答:基本医疗保险对参保人员就医实行定点管理的办法。按照“就近就医、方便管理的”的原则确定4家定点医疗机构为本人就医的定点医疗机构。以后在就医时,除了符合规定的特殊情况外,一般都应该在这4家医疗机构及全市定点中医院、定点专科医疗机构看病,否则不能报销医疗费用。
2、 怎样确定自己的定点医疗机构?
答:职工根据个人意愿,原则上可在单位和居住地所在区、县的基本医疗保险定点机构范围内选择4家个人就医的定点医疗机构,其中必须有一家基层定点医疗机构。
3、 怎样变更自己的定点医疗机构?
答:每年的5月份可以变更定点医院。变更时带上医疗手册,选好所要变更的医院到人力资源部保险办公室。
4、 职工缴纳医疗保险的计算方法
答:职工本人上一年的月平均工资2%+3元。
5、 个人医保存折里应该有多少钱?
答:职工每个月从工资里扣除的2%全额划入个人账户+单位缴费按比例划入个人账户的金额。
6、 怎样使用个人账户里的钱?
答:个人账户里的存款和利息完全归个人所有,职工自己随时到银行提取并使用。
7、 职工可以去哪些医疗机构看病?
答:职工应该尽量去自己选定的定点医疗机构看病(急诊除外)否则不给报销。北京市的定点中医和定点专科医疗机构是开放性医院,职工不受区、县限制随时就医。
8、 住院费用怎样结算?
答:需要住院治疗时,要带好医保手册和医保卡。
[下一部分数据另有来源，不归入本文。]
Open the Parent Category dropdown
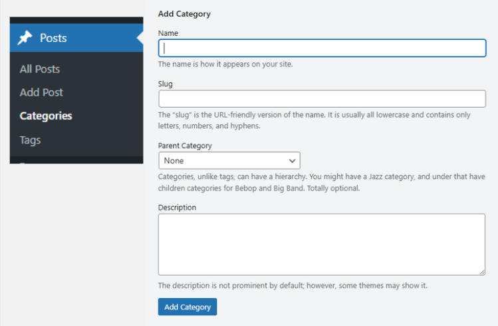(229, 161)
缴纳起付标准1300.00元和按比例自己负担的部分即可,无需再报销。
9、 对三种特殊病患者有哪些特殊管理规定?
答:三种特殊病指的是:
(1) 患恶性肿瘤放射治疗和化学治疗;
(2) 肾透析;
(3) 肾移植后服抗排异药
对这三种特殊患者实行“指定医院”就医管理制度。
首先由患者选定一家医院,报送到人力资源部,由单位负责到密云县医保中心办理审批手续。
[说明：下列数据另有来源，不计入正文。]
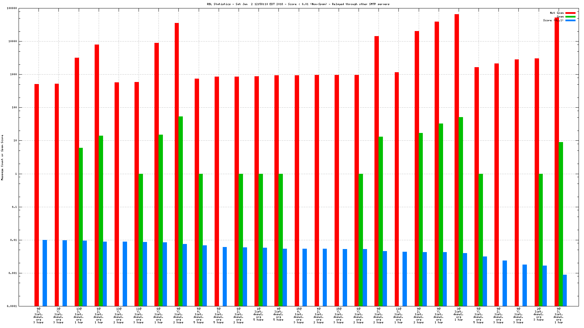Click the Message Count or Spam Score axis label
This screenshot has height=328, width=584.
point(2,158)
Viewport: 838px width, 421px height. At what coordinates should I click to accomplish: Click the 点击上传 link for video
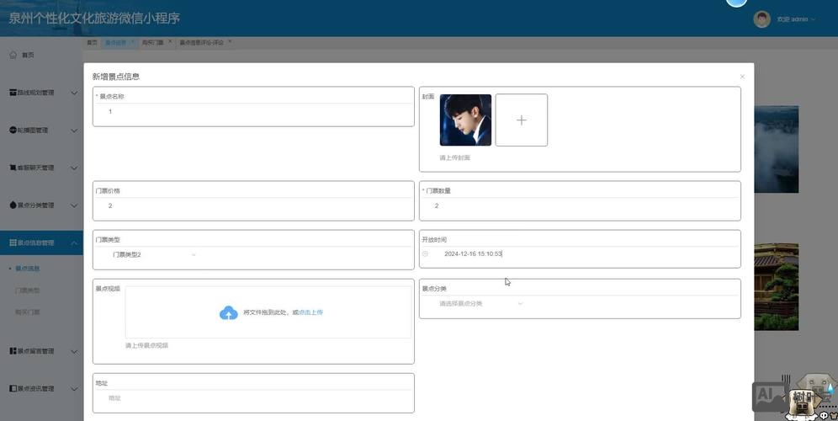click(x=311, y=312)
经过批准后,患者到指定医院就医,发生的医疗费用纳入医疗保险支付范围。
10、 已领取社保卡的职工,医保手册是否继续使用?
答:本市的社保卡将分期分批发放,在社保卡完全替代医保手册之前,社保卡与手册并行使用。手册停止使用时将通知给职工。
11、 持卡就医是否需要选定医院?
答:实行持卡就医后,个人就医的定点医疗机构仍以医保手册选定的定点医疗机构为准,A类、中医、专科医院可以直接就医。
12、 持社会保障卡怎样看病?
答:首先,在挂号时必须出示社会保障卡,现金交纳个人自付、自费费用,医院为患者出具收费票据;其次,到诊室看病时,要向医生主动出示社会保障卡;第三,交费时须将社会保障卡和交费单据一起交给结算人员,缴纳个人自付、自费部分费用;最后拿到结算单据后,认真核对单据上的各项内容,收回社保卡。
13、 持社保卡就后,现行门诊起付线政策有变化吗?
答:职工持卡就以后,门诊起付线标准和原来规定一样,门诊费用一个年度内扣一个起付线:在职人员1800元,退休人员1300元。政策规定门诊起付线以下的医疗费用由个人支付,超过起付线的部分,按照政策规定的报销比例,个人只负担应自付部分的医疗费用。
14、 社保卡丢失了怎么办?
答:职工的社保卡丢失后,持本人的身份证到就近的社保所办理补卡手续。
15、 职工在公安部门变更了姓名、民族、身份证号码等个人
信息,社保卡信息是否需要变更?
答:需要变更。变更时需要带上本人身份证复印件2张(正反面)、社保卡、医保手册交到人力资源部保险办公室。